Re: multithreading support - Squeak-dev

29 Jan 1998


      Hi.
...
I am starting prototyping effort of add native multi-threading support
to Squeak.  Any suggestions, hints, advice would be appreciated.
Just a few days ago I started thinking about the same thing. For me, the 
main reason behind this is that I have a 2 processor computer. And if I had 
access to an n processor machine, and if I was able to run Squeak on it, I would 
like to take advantage of parallel processing.
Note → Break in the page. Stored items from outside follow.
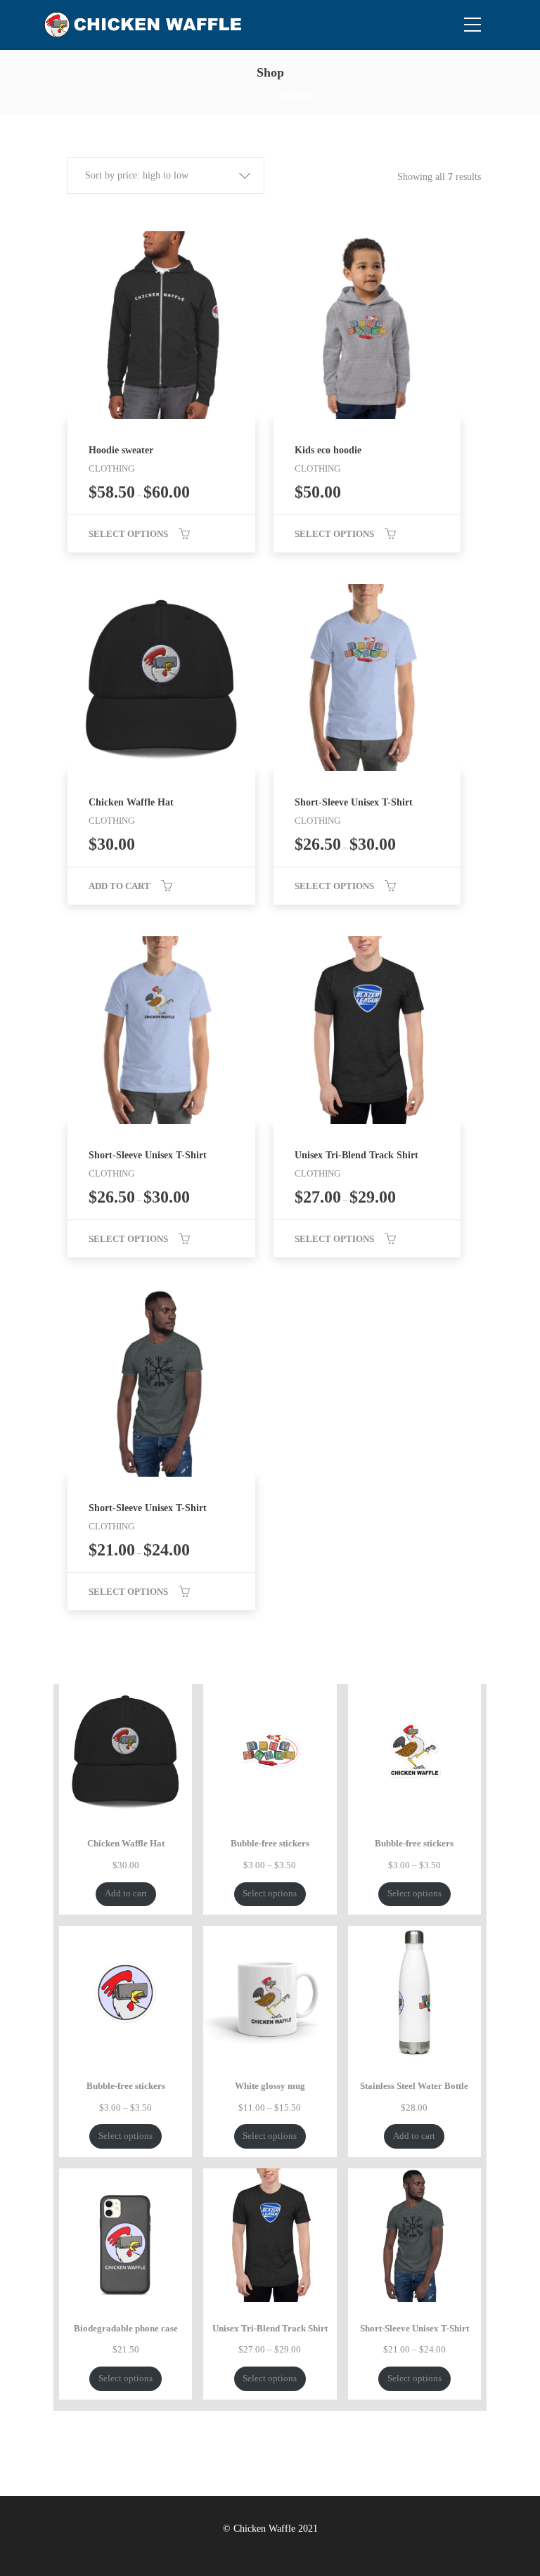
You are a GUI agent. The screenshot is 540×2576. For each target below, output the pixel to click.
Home (241, 94)
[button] (166, 175)
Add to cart (119, 886)
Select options (128, 534)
First of all, I targeted the virtual machine for making it able to run on 
multiple processors at once. I thought that the virtual machine was some kind 
of cpu I already knew, like the i80386++, the 68xxx and so on. So, as I knew 
all those, I concluded that I could use the same tricks the guys at Intel and 
Motorola came up with to improve performance on their processors, but now on 
the virtual machine. I thought it would be nice to implement the following 
things:
vm1) To split the virtual machine into synchronized core parts. The first 
two parts I thought of were the fetch-execution thing. If one process was 
dedicated to look ahead for byte codes, while another one actually executed them, 
things would go faster (twice, like). This is exactly what the Intel guys 
did on the 80486 and then on all the pentiums. They gave it a different name, 
like Branch Prediction Buffer or so. They guess what will a jump instruction 
do, and tell the prefetch queue to fill itself as if the jump instruction had 
been executed in the predicted way. Here the picture becomes clearer. Because 
usually the time consuming instructions are message sends. So, just by 
keeping track of the methods that could be executed before the virtual machine 
asks for them will improve performance.
vm2) To optimize the instruction set. This is a rather under development 
idea. The fetcher could as well translate the byte codes into some other 
representation that allowed faster execution (like actual native code, for 
instance). I don't know much about byte codes, but from what I've seen on compiled 
methods, pushes, pops and returns tend to occur in almost every method. We 
could gain extra performance if we made the virtual machine superscalar as well. 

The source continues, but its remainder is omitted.